UNITED STATES DISTRICT COURT SOUTHERN DISTRICT OF OHIO EASTERN DIVISION
Mar 10, 2021
Case No. 2:20-cv-522 (S.D. Ohio Mar. 10, 2021)

Opinion

Case No. 2:20-cv-522

03-10-2021

TARA S. HOPPER, Plaintiff, v. CREDIT ASSOCIATES, LLC, et. al., Defendants.


JUDGE EDMUND A. SARGUS, JR.
Magistrate Judge Chelsey M. Vascura OPINION AND ORDER

Defendant Trans Union LLC ("Trans Union") moves to dismiss Counts Four and Five of Plaintiff Tara S. Hopper's ("Hopper") Second Amended Complaint for failure to state a claim upon which relief can be granted. (Mot. to Dismiss, ECF No. 39.) For the reasons stated below, Trans Union's Motion to Dismiss (ECF No. 39.) is DENIED.

I.

Statement of Facts

In late January of 2019, Tara Hopper received a letter in the mail. (Second Am. Compl. at ¶ 29, ECF No. 33.) "PRE-APPROVED" read the letter. (Id. at PageID# 198.) "Records indicate you may have excessive credit card debt. Due to an important ruling to protect consumers in credit card debt, you are pre-approved for a debt relief program that can save you thousands of dollars with no upfront cost to you." (Id.) The letter listed Hopper's estimated credit card debt, a projected settlement amount, and the estimated program payment. (Id.) All she had to do was respond by February 25, 2019, to take advantage of her pre-approved status. (Id.)
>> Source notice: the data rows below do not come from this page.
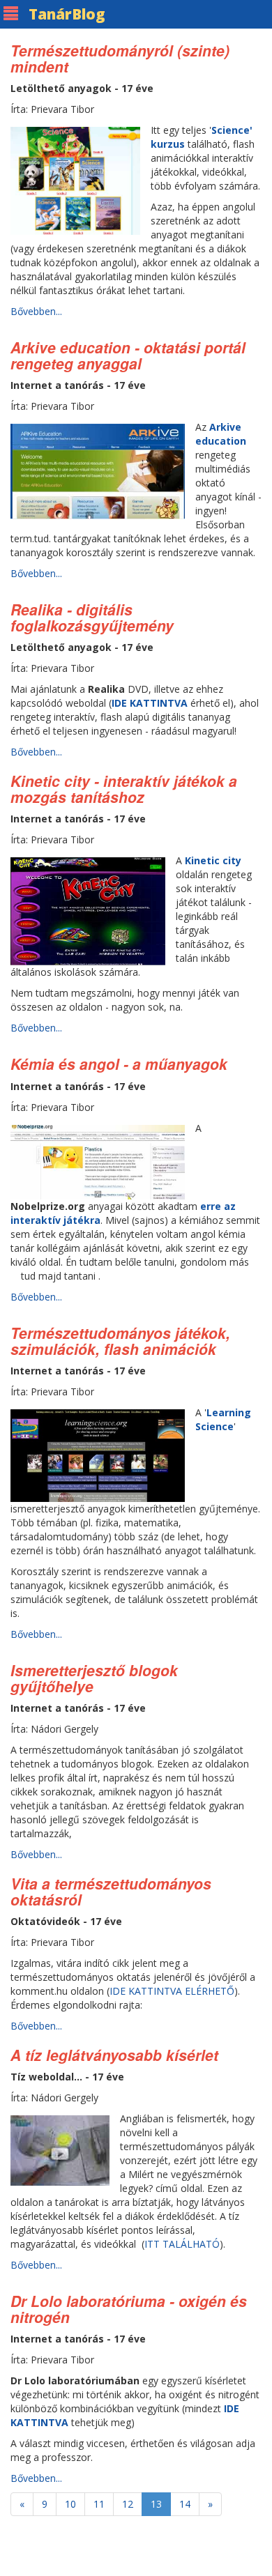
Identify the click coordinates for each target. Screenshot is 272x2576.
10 (70, 2503)
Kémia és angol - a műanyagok (118, 1063)
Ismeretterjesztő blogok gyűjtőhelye (94, 1677)
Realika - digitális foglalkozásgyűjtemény (92, 617)
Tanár (67, 14)
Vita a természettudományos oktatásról (110, 1891)
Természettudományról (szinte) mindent (119, 58)
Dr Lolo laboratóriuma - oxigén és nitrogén (128, 2308)
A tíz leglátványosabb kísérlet (114, 2054)
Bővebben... (36, 311)
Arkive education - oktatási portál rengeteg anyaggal (127, 355)
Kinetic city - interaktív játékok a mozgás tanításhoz (123, 788)
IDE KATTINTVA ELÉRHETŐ (171, 1991)
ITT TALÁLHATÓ (182, 2244)
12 (127, 2503)
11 (99, 2503)
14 (184, 2503)
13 (156, 2503)
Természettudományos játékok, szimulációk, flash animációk (120, 1340)
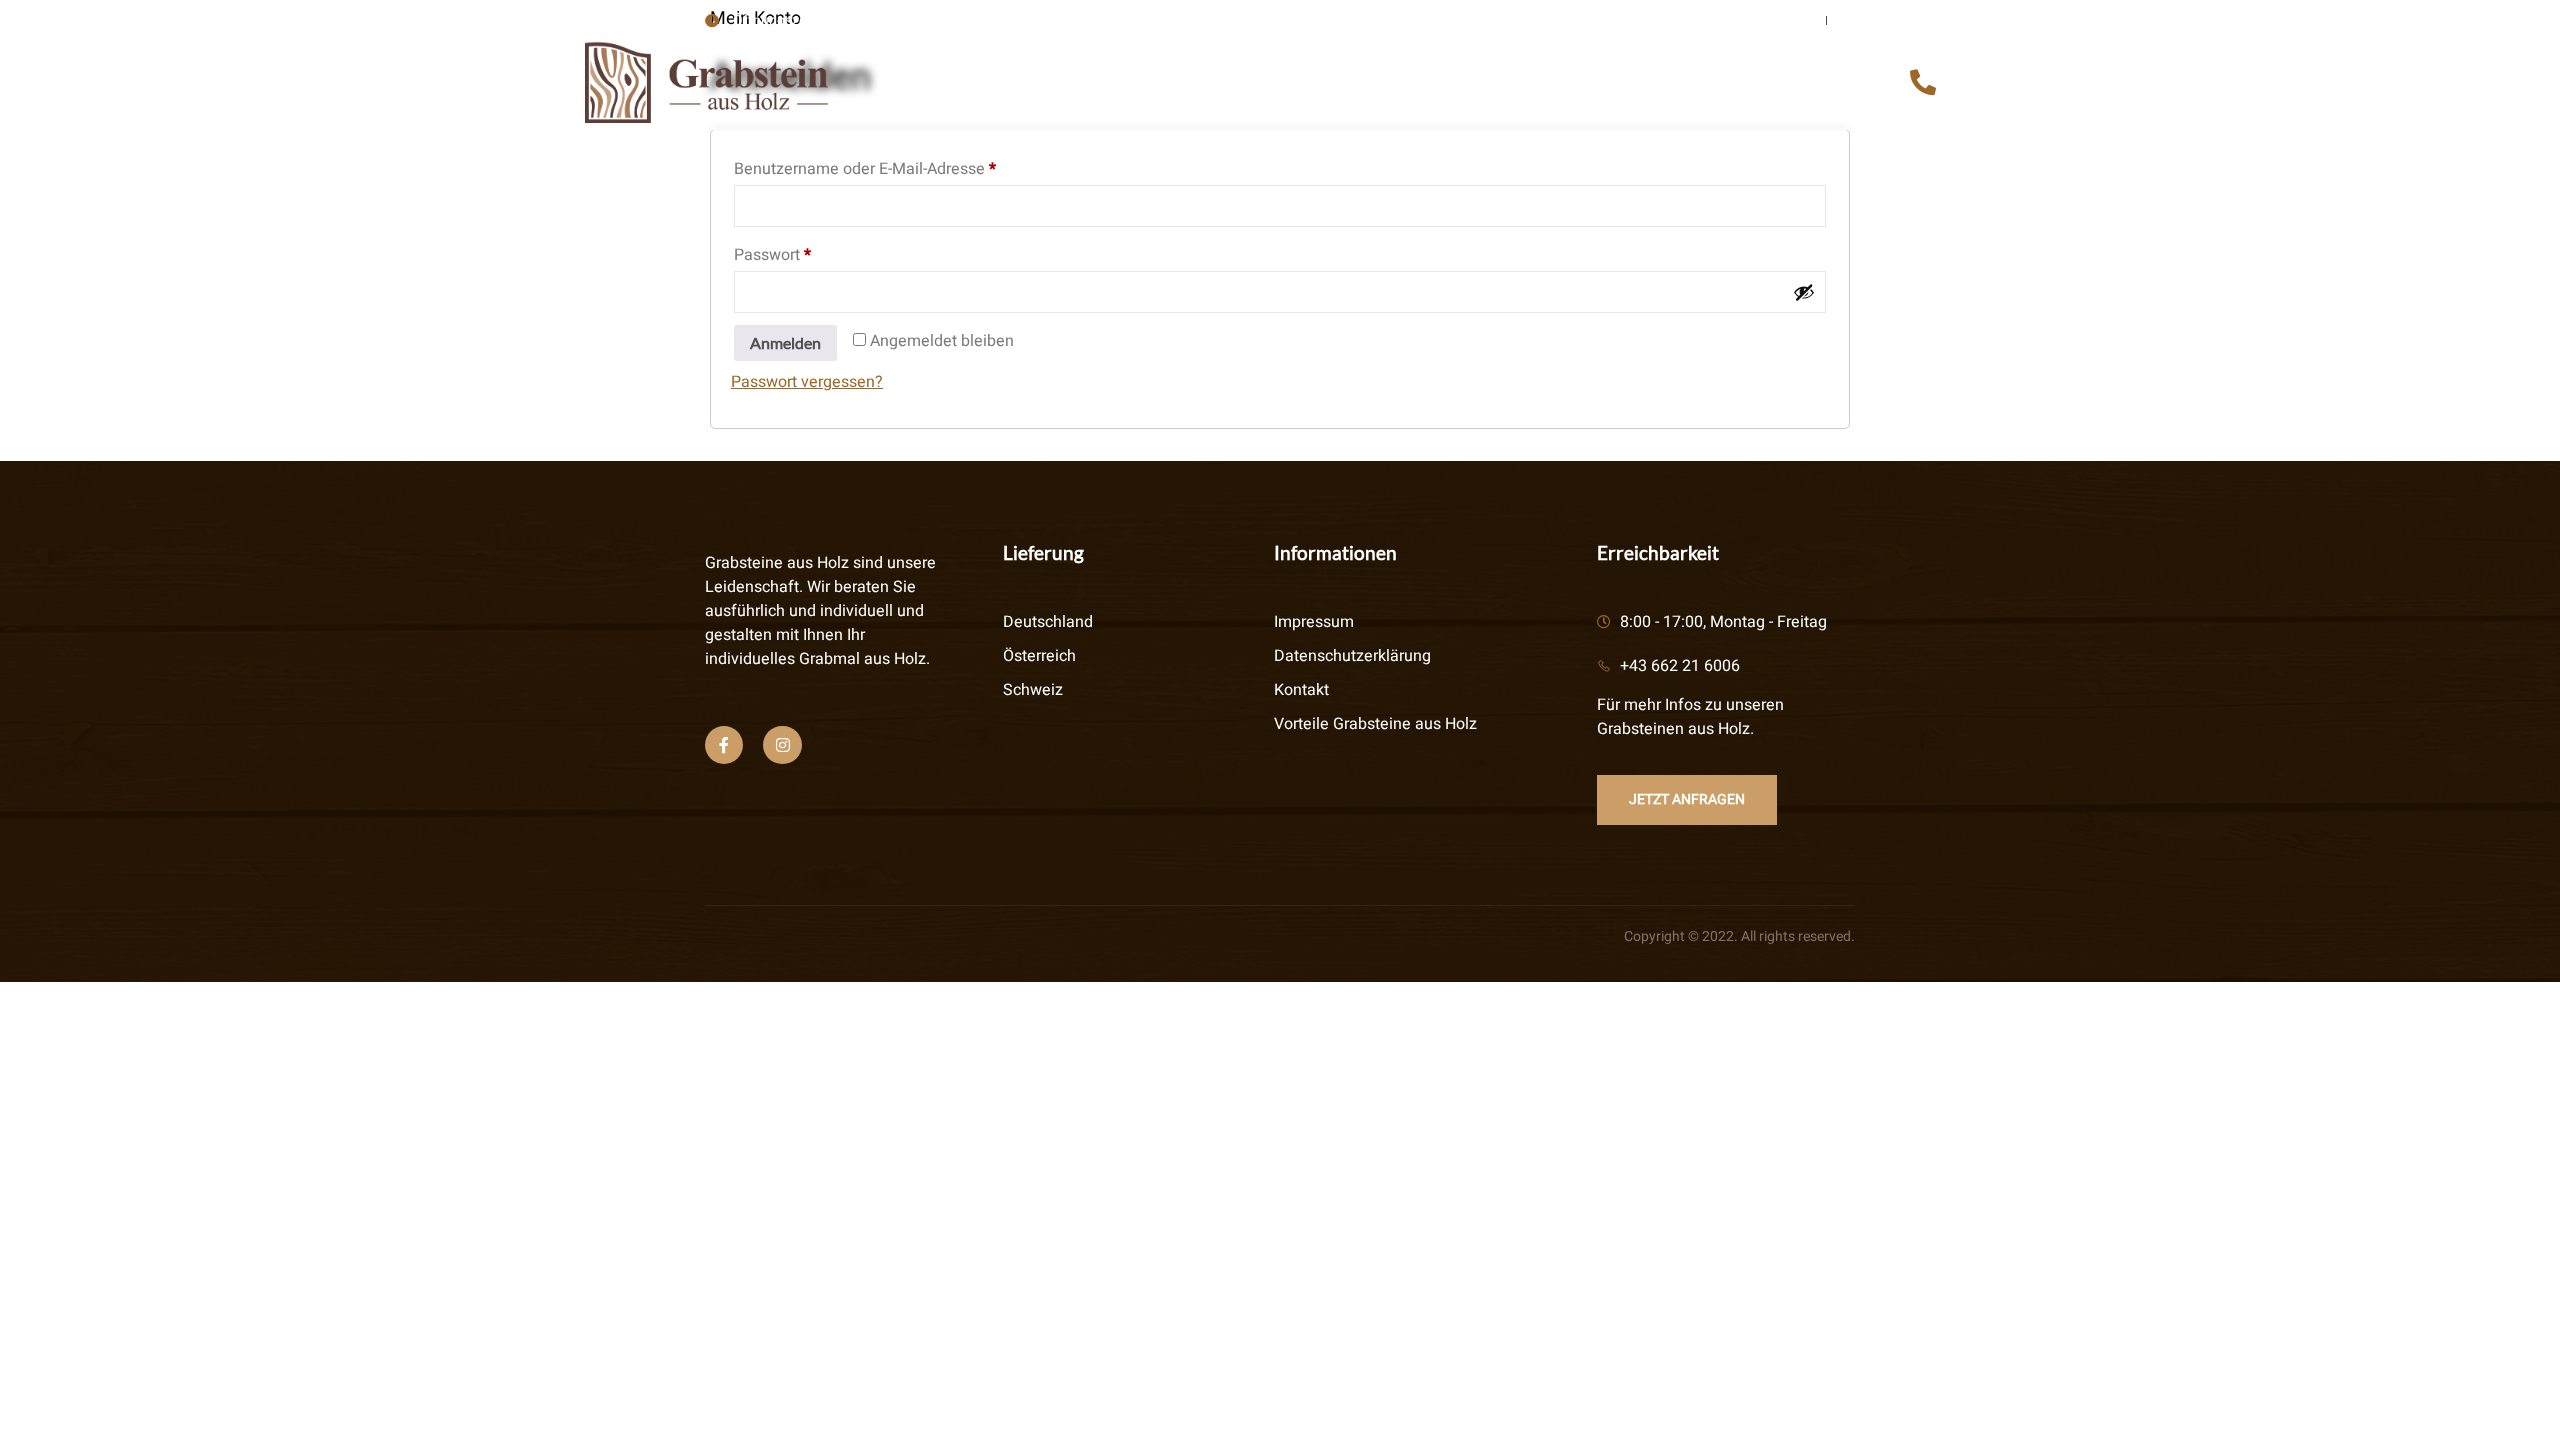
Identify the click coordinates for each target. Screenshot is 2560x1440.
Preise (1433, 85)
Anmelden (785, 342)
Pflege (1154, 85)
The letter informed Hopper: "Your pre-approval provides a no-risk guarantee." (Id.) It elaborated, "pre-approval guarantees the extra deferral of fees that would have otherwise been due after each account is successfully resolved." (Id. (emphasis added).) Further down, there was a notice. (Id.) The notice informed Hopper that "[t]his 'pre-screened' offer of credit" was based on information in her credit report. (Id.)

The letter was from Credit Associates, LLC ("Credit Associates"). (Id.) It included a reference number, as well as a toll-free number that Hopper could call to speak with a "Certified Debt Consultant." (Id.) Around January 23, 2019, Hopper called the number. (Id. at ¶ 40.) She spoke with "Jimmy," a Credit Associates representative. (Id. at ¶ 41.) Jimmy explained the debt settlement program, but never mentioned any deferral of fees, or an extra deferral. (Id. at ¶¶ 41, 43.)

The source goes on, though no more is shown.